======== TEXTO DE LEITURA

Trata-se de uma injunção cujo valor não excede os €2000. Mas antes, pretendo alguns esclarecimentos.
Enquanto advogada estagiária, inscrita na fase complementar do estágio, com aproveitamento dos atos, posso patrocinar a pessoa em causa para eu subscrever a oposição à injunção? E havendo necessidade, posso intervir sozinha em fase de julgamento e/ou na obtenção de acordo? E elaborando a respectiva procuração apenas em meu nome, sem necessidade à procuração com o patrono? Ou seja, o que pretendo saber é se posso autonomamente praticar tal patrocinio ainda que possa ter alguma orientação do patrono.

(não pretendo que o processo conte para efeitos de intervenções no estágio, uma vez que tenho dispensa de entrega dos relatórios)

A meu ver, e nos termos dos artigos 196º EOA, posso aceitar tal patrocínio. Por ser um ato dentro da minha competência, por ser de valor inferior a €5.000,01.

No entanto, pretendo saber se estou efectivamente correta ou que me fosse prestados esclarecimentos.

Aguardo resposta.”

 

Em síntese, a Advogada Estagiária, pretende saber se tem cabimento, nas respectivas competências e desacompanhada pelo patrono, a subscrição de oposição à injunção com valor inferior a €2.000,00 (dois mil euros).

================
======== INFORMAÇÃO APRESENTADA

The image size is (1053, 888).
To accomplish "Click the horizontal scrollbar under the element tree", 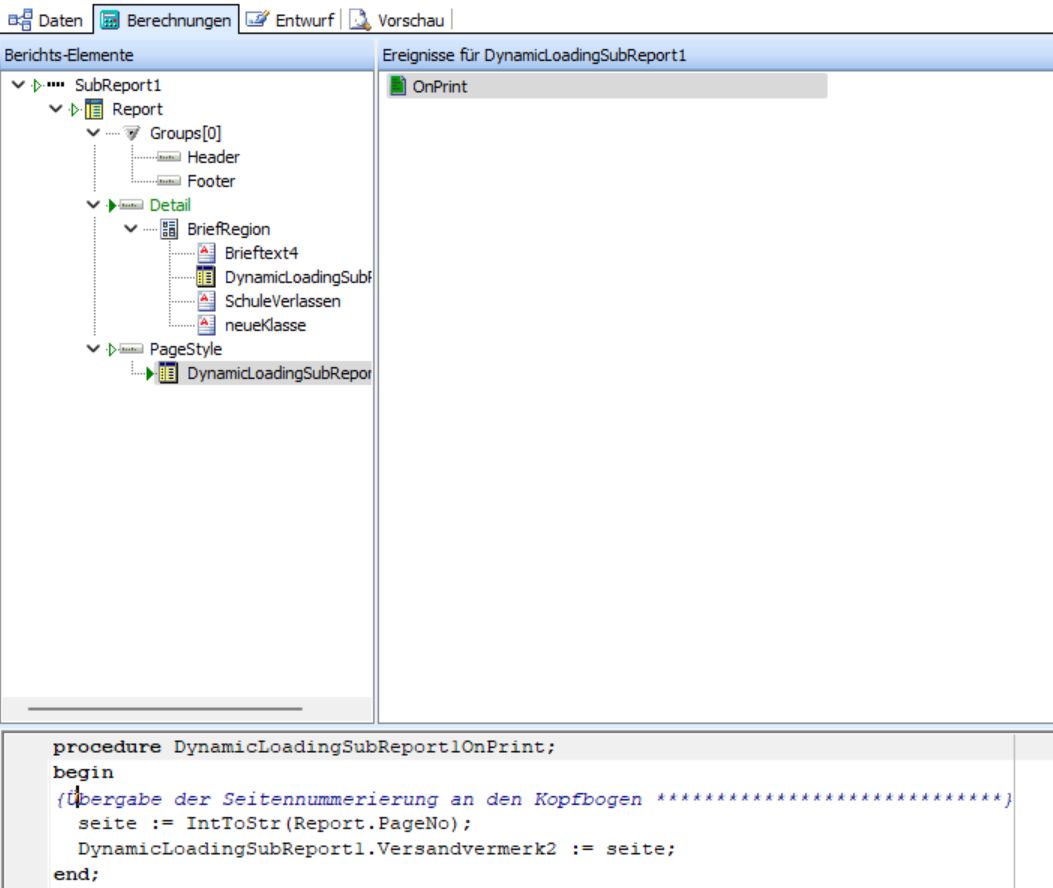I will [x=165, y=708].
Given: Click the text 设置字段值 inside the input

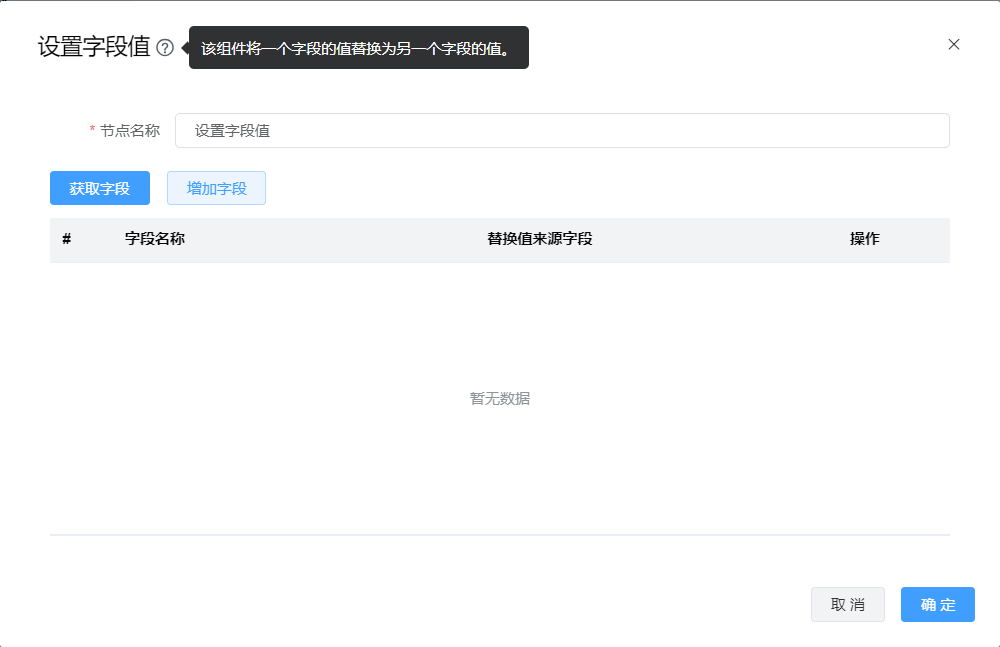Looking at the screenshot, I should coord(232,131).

================

▶ **O QUE FAZER**
1. Segundo o texto de leitura, em que artigo do EOA se apoia a advogada estagiária para considerar que pode aceitar o patrocínio?
2. Reescreva em forma de lista o parágrafo do texto de leitura que começa por "Enquanto advogada estagiária", mantendo os factos principais.
3. Cite do texto de leitura, sem alterações, a parte que abre com as palavras que contêm "A meu ver, e" e fecha com "fosse prestados esclarecimentos.".

▶ **SOLUÇÕES COMPLETAS**
1. No artigo 196º do EOA.

2.
Advogada estagiária na fase complementar do estágio, com aproveitamento dos atos, quer saber se pode:
- patrocinar a pessoa em causa e subscrever a oposição à injunção;
- intervir sozinha, se necessário, na fase de julgamento e/ou na obtenção de acordo;
- elaborar a procuração apenas em seu nome, sem procuração com o patrono;
- em suma, exercer esse patrocínio de forma autónoma, ainda que com alguma orientação do patrono.

3.
A meu ver, e nos termos dos artigos 196º EOA, posso aceitar tal patrocínio. Por ser um ato dentro da minha competência, por ser de valor inferior a €5.000,01.

No entanto, pretendo saber se estou efectivamente correta ou que me fosse prestados esclarecimentos.